THE DATA Block Start

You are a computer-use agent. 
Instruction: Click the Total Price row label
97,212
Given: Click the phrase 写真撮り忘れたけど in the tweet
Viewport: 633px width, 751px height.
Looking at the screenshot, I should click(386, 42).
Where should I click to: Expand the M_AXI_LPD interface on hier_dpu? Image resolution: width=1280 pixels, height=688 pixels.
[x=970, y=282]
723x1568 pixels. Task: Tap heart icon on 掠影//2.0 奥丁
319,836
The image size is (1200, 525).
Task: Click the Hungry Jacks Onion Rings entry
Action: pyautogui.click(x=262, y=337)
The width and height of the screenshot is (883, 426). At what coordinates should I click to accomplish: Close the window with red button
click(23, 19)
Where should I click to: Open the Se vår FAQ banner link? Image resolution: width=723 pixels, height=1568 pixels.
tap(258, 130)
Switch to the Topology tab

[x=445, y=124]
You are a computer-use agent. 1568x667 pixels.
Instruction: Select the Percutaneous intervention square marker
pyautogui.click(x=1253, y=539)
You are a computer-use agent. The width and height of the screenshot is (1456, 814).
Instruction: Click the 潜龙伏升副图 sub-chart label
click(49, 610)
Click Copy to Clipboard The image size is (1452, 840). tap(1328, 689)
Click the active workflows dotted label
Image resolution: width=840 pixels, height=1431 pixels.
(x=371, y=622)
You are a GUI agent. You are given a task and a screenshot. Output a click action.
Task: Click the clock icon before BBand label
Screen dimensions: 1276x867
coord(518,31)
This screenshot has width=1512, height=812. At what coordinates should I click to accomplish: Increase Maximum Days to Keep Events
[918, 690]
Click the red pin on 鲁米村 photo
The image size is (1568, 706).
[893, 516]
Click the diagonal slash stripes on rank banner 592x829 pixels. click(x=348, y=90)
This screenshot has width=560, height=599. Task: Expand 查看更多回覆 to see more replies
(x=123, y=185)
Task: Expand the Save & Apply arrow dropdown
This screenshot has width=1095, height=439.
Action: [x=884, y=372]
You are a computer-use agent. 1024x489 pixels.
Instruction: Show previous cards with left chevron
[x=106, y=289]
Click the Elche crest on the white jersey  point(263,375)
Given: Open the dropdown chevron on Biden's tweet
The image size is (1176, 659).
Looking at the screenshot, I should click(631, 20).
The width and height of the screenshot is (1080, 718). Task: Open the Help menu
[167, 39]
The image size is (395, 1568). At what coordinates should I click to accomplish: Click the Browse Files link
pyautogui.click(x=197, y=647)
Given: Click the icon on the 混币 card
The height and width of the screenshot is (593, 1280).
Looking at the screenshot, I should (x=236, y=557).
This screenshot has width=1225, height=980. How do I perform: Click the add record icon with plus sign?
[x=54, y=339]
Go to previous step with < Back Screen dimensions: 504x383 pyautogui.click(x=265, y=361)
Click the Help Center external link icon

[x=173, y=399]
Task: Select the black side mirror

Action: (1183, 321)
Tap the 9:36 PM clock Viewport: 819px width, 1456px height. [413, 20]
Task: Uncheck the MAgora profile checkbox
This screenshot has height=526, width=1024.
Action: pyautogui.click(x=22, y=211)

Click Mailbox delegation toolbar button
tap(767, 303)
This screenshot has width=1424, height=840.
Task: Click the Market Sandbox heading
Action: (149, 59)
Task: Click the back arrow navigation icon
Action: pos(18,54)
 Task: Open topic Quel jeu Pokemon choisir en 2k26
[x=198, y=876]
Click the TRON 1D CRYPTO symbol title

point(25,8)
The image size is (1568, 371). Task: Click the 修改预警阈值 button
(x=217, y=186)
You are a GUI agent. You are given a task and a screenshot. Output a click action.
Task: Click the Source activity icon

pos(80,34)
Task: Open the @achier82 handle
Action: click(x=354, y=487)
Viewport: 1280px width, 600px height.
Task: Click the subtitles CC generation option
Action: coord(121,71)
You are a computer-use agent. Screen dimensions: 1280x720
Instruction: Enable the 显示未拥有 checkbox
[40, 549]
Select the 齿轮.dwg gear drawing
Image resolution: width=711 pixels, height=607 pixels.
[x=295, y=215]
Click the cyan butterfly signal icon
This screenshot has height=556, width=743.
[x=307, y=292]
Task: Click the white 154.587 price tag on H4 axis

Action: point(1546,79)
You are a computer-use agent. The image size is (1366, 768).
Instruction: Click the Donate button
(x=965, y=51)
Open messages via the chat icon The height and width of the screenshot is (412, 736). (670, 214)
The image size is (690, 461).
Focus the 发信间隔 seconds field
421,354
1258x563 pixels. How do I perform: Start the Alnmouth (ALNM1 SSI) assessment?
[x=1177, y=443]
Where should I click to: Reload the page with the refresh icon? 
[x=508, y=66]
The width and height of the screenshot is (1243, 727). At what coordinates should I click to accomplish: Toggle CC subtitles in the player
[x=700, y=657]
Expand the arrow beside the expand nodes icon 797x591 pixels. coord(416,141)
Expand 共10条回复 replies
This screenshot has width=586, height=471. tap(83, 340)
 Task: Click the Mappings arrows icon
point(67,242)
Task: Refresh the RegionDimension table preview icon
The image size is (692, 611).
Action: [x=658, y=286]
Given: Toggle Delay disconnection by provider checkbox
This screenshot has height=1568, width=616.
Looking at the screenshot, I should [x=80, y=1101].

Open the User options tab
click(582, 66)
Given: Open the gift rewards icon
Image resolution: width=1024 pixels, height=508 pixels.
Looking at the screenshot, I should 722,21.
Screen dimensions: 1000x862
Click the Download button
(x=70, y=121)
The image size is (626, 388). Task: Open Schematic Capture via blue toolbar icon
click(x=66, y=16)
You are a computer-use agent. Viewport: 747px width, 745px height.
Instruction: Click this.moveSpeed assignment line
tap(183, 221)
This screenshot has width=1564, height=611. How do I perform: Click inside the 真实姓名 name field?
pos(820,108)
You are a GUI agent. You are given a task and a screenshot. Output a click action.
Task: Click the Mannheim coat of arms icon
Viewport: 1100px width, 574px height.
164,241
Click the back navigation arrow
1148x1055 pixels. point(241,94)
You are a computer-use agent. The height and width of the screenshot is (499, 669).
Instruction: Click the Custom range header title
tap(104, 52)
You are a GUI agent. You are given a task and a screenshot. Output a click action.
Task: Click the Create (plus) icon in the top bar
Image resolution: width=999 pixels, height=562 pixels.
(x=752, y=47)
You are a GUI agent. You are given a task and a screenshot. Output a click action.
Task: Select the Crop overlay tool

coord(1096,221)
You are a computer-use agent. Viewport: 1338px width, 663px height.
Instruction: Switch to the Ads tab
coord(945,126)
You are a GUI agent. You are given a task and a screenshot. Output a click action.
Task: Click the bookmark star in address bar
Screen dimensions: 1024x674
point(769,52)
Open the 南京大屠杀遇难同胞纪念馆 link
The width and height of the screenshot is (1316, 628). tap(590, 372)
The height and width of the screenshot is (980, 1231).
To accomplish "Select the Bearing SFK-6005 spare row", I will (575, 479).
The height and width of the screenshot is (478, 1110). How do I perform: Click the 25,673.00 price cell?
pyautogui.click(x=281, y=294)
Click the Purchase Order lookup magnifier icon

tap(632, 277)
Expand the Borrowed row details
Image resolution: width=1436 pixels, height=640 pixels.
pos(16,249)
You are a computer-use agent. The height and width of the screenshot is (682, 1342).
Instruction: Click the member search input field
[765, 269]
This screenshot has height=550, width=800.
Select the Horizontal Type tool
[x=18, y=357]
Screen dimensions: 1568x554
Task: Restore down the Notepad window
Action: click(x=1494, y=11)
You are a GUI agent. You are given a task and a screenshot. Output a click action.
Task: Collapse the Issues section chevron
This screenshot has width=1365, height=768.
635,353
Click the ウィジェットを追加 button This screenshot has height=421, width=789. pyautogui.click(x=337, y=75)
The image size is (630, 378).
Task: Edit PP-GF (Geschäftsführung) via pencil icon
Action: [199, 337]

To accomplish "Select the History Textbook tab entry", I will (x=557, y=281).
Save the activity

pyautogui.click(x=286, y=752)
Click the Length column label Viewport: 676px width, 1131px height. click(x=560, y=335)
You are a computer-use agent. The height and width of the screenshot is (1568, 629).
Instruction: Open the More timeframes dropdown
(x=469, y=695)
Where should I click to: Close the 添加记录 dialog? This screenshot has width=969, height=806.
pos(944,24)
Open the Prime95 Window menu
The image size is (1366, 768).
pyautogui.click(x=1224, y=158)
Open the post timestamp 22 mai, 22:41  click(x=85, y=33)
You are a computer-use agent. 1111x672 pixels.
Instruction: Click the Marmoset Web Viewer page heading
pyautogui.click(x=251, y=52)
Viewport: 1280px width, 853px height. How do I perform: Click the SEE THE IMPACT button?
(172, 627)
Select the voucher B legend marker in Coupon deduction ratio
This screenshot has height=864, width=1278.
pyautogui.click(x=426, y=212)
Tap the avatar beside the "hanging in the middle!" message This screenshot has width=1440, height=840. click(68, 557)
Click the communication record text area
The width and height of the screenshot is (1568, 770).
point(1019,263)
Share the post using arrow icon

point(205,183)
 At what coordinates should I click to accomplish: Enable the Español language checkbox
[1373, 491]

THE DATA Block End

WORK TO COMPLETE. From the records above, show each line that contains the word "will".

RESPONSE BOX.
To accomplish "Select the Bearing SFK-6005 spare row", I will (575, 479).
To accomplish "Select the History Textbook tab entry", I will (x=557, y=281).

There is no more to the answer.